To evaluate the efficiency of our solution as compared with the former, SUPER-I, an operation competition was designed as following:
The Object: Operators operate the manipulator one by one to fetch the bomb which is in the same cluttered environment. The bomb to be fetched is placed in an open trunk of a car. Score Standard: Total Score = (0.5*ScoreMP +0.5*ScoreTM)*ScoreSC
Where, ScoreMP is the score to evaluate the mental pressure of the operator. The Operator will score according to his mental feeling. There are 4 grades: Very High (10), High (40), General (70) and Low (100). ScoreTM is the score for time of the operation. The less time is taken, the higher the score. ScoreSC is used to evaluate level of the security of the operation. In the beginning everyone scores 1.0. Each time any part of the manipulator collides with obstacles or the bomb in an abnormal way, 0.5 is removed from ScoreSC until its value equals 0.
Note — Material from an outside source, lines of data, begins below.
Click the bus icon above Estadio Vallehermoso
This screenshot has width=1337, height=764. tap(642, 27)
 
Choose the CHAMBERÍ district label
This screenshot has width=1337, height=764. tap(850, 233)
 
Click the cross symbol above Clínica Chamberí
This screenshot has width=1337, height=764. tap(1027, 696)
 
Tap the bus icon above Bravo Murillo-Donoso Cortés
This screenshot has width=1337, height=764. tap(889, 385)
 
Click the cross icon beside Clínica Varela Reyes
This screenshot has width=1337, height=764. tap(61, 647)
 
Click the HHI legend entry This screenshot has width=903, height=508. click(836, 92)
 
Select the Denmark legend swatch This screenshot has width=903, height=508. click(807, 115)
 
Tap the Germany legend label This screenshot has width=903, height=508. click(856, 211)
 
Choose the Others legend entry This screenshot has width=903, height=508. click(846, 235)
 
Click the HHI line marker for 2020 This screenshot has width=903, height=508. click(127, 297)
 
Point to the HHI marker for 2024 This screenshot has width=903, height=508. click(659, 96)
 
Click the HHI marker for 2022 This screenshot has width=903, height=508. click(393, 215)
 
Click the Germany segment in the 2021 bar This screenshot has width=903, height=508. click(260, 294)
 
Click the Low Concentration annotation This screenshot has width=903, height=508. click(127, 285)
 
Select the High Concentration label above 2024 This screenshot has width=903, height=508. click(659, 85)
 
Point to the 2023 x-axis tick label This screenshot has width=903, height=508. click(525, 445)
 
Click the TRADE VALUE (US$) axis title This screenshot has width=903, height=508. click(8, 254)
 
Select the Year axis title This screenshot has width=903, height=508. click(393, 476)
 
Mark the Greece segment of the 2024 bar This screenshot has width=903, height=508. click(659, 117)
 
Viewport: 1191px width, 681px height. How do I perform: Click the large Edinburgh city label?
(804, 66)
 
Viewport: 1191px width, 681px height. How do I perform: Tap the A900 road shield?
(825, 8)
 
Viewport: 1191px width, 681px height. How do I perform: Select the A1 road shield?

10 postgraduates are chosen and are given plenty of training to be familiar with operating both the SUPER-I and SUPER-PLUS. Then the postgraduates manage to finish the operations. The results are as following:
In Fig. 8, the lighter columns are the scores of SUPER-I and the darker ones are the score of SUPER-PLUS. From the statistical data, the average score of SUPER-PLUS is higher than that of SUPER-I in all categories. The total score of SUPER-PLUS is higher, as shown in Fig. 8 (d). It shows the semi-automatic solution of bomb fetching is beneficial.

Contrast between SUPER-I and SUPER-PLUS
This solution is implemented in SUPER-II, the next generation of SUPER-PLUS, Shown in Fig. 9 and similar results are attained.

SUPER-II EOD Robot System
A novel method which makes an EOD robot fetch the bomb semi-automatically with limited support from operator has greatly improved the operational performance of EOD robot. This method integrates the high intelligence of an operator and the powerful calculation ability of computer allowing both to do what they are best at. SUPER-PLUS and SUPER-II were built to help us research how to improve the operational performance further. The results are also useful for other teleoperation applications, such as humanitarian demining. We will focus on the EOD manipulator to do world modeling fully automatically in respect to the fact that the manipulator is mounted on a mobile base, which greatly restricts the EOD robot design.